Classical (Respondent) conditioning


Learning is a relatively permanent change in behaviour that occurs as a result of practice and experience.

If we could understand principles of Learning, we would have a better idea of how to change a behaviour when we want to change it.

Behaviour modification involves assessing and modifying the current environmental events that are related to the behaviour.

Classical (Respondent) conditioning:-

Classical conditioning is learning through association. It was discovered by a Russian physiologist, Ivan P. Pavlov. In this experiment, two stimuli were linked together to produce a new learned response.

When Food (unconditioned stimulus) was given to a dog, Salivation (unconditioned response) occurred. But a ringing Bell (neutral stimulus) didn’t produce any Saliva (no response).
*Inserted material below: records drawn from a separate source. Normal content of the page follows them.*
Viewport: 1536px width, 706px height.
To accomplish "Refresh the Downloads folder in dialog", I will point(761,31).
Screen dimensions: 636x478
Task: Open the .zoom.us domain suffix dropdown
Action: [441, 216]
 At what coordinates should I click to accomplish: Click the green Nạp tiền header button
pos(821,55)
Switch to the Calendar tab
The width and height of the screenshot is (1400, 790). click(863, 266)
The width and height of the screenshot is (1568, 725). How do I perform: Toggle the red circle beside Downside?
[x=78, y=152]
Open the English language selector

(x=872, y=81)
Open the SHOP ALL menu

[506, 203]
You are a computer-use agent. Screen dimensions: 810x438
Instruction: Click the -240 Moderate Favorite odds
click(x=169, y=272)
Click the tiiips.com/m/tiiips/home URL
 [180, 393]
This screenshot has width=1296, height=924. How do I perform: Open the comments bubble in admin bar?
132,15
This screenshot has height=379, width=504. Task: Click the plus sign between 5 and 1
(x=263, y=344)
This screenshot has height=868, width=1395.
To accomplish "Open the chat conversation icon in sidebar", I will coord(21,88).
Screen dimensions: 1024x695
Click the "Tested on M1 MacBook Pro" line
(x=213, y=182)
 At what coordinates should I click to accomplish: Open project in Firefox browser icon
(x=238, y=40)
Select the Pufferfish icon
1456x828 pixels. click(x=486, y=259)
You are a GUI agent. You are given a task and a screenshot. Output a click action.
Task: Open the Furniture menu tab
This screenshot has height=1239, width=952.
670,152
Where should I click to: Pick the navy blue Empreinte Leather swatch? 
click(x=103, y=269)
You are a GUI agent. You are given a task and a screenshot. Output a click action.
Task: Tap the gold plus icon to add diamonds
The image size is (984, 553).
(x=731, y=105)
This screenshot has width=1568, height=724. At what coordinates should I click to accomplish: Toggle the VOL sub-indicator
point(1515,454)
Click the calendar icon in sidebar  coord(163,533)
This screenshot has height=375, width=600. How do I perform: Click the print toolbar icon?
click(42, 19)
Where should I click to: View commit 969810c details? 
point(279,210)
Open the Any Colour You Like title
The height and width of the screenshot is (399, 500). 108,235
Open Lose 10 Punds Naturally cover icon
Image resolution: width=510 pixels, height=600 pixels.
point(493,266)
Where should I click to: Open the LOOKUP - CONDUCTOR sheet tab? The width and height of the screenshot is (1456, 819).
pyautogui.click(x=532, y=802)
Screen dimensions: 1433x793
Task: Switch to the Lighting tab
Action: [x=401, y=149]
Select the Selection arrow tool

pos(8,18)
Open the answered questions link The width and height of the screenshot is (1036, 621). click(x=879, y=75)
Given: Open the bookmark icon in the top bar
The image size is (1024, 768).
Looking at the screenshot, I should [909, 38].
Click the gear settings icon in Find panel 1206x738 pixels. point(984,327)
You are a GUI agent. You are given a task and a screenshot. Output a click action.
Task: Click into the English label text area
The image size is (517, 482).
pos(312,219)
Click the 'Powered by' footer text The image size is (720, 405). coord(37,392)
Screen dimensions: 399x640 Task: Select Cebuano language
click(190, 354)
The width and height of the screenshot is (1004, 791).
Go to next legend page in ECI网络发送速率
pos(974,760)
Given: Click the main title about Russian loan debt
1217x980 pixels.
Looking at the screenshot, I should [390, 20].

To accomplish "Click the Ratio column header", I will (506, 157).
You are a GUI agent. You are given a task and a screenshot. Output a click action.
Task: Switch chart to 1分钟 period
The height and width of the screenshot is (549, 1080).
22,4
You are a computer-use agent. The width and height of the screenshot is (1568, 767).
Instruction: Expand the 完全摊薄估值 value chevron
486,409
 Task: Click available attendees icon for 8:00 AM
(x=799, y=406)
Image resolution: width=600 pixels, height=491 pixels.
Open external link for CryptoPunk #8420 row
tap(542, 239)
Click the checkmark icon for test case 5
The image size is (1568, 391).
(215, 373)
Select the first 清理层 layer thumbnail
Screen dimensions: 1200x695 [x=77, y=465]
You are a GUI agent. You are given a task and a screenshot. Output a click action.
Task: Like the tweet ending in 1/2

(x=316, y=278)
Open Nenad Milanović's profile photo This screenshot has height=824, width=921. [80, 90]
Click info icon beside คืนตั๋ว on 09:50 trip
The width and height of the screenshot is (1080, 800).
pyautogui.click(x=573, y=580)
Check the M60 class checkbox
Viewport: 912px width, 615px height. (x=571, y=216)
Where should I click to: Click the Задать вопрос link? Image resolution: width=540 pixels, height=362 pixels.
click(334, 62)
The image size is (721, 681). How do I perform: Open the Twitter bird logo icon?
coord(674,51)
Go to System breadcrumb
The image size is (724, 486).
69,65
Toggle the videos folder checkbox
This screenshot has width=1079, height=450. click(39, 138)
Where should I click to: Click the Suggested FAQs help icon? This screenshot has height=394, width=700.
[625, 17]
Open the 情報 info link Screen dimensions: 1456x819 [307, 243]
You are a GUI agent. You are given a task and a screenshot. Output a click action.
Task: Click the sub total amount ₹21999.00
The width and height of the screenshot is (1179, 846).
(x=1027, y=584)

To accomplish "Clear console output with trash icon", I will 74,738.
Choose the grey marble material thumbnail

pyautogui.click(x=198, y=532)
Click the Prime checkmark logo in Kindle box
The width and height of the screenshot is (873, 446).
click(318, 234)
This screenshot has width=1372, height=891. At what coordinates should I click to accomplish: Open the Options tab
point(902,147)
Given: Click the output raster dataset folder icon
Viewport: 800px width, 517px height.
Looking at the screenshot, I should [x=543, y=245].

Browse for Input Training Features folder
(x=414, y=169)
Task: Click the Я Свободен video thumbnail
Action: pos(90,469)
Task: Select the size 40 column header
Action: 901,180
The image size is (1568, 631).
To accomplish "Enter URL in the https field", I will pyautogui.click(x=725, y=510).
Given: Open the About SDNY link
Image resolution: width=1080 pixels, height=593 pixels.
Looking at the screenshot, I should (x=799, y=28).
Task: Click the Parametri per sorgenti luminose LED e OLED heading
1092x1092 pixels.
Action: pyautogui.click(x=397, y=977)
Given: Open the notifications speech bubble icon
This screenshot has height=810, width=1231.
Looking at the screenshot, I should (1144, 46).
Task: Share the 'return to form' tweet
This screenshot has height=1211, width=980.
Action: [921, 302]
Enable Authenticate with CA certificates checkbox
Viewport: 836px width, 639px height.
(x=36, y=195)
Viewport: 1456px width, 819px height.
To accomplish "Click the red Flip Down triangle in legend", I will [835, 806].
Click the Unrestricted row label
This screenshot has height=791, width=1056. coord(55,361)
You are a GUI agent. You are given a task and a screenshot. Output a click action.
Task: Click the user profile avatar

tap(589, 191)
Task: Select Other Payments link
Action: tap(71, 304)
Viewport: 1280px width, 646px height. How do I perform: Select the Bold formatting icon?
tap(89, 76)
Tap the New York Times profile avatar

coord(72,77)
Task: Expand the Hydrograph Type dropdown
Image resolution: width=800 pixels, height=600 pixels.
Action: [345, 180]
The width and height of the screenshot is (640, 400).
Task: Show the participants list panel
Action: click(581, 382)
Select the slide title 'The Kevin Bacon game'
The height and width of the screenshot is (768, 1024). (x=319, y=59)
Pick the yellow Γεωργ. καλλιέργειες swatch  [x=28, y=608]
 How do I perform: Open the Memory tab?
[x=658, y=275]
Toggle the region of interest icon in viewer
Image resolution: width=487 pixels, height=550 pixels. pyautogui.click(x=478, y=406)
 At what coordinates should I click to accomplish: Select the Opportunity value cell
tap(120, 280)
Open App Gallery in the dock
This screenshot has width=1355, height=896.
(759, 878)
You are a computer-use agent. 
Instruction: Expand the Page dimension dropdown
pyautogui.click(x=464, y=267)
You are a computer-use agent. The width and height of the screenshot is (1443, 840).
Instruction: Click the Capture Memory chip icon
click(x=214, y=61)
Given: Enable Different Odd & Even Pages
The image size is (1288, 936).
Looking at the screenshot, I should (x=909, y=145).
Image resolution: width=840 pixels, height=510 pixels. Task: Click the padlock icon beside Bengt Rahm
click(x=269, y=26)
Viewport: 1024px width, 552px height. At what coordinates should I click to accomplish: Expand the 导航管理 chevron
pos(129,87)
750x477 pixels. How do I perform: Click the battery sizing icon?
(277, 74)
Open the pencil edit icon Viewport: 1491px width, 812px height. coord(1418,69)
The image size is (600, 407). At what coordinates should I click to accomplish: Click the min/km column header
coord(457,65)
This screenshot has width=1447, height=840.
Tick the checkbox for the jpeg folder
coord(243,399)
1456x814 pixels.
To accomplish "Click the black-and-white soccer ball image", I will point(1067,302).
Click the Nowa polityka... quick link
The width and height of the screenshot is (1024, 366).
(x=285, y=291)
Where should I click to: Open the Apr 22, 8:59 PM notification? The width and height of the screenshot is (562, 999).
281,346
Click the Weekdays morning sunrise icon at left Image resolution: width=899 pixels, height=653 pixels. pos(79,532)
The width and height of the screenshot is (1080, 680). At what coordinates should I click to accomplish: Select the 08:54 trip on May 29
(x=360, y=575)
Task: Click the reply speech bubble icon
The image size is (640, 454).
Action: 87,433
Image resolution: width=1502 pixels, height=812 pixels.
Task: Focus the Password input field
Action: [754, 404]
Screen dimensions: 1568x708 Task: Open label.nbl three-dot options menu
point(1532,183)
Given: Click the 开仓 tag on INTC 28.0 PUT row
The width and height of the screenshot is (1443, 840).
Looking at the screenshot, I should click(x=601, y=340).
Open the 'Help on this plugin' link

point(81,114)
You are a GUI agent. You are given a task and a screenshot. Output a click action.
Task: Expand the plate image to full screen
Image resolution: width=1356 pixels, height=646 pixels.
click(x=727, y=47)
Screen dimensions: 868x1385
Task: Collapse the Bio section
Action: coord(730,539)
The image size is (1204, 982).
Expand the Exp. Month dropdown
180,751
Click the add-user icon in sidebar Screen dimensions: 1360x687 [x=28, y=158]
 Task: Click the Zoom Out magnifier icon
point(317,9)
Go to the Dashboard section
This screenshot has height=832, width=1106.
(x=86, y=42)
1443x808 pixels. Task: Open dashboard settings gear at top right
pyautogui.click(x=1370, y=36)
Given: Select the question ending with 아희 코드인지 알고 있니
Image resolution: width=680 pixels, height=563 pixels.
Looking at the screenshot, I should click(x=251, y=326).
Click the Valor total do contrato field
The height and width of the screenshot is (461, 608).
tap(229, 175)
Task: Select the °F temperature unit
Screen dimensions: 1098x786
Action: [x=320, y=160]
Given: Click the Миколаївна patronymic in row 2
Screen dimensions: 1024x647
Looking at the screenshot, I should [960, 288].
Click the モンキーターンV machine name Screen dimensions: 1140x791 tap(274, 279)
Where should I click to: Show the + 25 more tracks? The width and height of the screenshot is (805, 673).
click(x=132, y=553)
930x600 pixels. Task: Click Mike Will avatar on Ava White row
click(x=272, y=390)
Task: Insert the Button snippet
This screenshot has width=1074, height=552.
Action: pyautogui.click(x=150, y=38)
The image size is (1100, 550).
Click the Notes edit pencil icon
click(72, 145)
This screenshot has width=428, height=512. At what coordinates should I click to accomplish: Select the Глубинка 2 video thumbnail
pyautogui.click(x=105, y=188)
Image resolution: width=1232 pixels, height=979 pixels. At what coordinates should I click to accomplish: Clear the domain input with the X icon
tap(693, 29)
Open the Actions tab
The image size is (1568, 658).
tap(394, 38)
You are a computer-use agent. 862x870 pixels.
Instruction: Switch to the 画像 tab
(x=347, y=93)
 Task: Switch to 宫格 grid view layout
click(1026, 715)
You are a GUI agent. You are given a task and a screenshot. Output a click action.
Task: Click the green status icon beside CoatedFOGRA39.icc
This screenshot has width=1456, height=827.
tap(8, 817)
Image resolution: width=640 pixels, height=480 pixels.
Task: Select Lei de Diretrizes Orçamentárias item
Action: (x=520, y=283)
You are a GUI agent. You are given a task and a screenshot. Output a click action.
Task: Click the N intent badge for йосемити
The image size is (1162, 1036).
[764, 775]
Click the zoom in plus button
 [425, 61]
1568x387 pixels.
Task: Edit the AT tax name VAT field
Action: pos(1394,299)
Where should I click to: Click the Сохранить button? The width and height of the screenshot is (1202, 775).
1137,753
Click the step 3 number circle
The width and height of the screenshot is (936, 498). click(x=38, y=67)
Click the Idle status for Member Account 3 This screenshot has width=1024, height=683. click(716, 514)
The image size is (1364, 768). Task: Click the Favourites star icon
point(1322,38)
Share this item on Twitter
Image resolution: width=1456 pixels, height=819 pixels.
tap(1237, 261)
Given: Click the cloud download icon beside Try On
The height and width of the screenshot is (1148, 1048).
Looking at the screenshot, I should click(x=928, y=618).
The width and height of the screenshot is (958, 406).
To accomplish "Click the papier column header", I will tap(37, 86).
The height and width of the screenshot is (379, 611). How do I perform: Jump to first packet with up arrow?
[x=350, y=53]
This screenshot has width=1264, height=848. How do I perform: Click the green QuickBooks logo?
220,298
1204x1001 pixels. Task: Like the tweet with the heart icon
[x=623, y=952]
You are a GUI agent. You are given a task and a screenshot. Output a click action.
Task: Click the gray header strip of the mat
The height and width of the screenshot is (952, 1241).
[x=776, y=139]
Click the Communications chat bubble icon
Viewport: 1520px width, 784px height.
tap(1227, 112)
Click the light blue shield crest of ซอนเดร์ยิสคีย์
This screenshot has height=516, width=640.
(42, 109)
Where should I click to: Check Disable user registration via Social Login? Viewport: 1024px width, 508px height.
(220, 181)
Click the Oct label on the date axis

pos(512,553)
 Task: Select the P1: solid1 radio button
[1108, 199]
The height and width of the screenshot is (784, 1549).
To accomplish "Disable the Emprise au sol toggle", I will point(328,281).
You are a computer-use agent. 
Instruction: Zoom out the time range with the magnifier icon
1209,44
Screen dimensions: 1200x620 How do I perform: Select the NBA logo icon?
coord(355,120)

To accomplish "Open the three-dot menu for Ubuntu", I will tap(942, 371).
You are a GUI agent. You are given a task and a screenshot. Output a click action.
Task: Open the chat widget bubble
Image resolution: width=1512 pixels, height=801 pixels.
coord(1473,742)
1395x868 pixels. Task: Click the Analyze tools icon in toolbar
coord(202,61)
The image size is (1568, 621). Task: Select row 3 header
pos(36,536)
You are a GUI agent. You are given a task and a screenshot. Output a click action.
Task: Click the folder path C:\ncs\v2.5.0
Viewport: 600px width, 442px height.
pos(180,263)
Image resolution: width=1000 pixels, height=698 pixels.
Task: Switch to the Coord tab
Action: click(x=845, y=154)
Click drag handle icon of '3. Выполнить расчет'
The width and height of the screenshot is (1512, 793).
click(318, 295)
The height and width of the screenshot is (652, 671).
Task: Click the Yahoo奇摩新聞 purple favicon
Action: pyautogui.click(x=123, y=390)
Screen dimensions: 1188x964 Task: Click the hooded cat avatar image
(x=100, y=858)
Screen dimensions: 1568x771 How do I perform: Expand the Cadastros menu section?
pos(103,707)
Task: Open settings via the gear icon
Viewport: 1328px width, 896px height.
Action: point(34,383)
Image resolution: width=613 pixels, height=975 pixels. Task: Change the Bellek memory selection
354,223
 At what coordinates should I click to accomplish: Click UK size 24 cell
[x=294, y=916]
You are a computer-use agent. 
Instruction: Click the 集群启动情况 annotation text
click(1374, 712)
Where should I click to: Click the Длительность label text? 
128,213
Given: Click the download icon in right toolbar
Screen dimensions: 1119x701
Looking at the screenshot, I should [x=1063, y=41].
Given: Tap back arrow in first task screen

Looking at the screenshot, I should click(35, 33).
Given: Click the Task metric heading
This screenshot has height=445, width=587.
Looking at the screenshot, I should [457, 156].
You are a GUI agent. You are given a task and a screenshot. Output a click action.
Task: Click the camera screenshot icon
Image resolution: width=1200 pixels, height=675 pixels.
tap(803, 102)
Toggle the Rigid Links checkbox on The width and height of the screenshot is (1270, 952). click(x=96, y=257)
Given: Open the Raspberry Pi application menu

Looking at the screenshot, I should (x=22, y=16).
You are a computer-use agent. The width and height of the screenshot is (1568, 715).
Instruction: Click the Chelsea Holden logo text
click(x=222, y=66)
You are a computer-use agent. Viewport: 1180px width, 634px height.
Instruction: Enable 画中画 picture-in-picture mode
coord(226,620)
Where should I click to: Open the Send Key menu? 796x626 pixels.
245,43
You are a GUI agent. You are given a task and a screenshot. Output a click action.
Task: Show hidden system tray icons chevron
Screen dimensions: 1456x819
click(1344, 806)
Then, he paired Bell with Food (unconditioned stimulus) & salivation (unconditioned response) occurred. After repeating it again & again, Bell became conditioned stimulus for dog which produced Saliva (conditioned response) on ringing the Bell.

In this way, two stimuli were linked together to produce a new learned response.

⭐⭐Note: Stronger the pairing of conditioned stimulus & unconditioned stimulus, there are more chances that conditioned response will follow conditioned stimulus.

Example of classical conditioning:-

School phobia is a classical example of classical conditioning.

Going to school is usually exciting for kids as they can have fun with their friends along with studies. But if a kid gets punishment in the school, he/she may develop anxiety/fear.

If the punishment is repeated multiple times, it may result in School phobia.

Significance of classical conditioning:-

Sometimes, emotional responses become conditioned to certain stimuli (conditioned stimuli).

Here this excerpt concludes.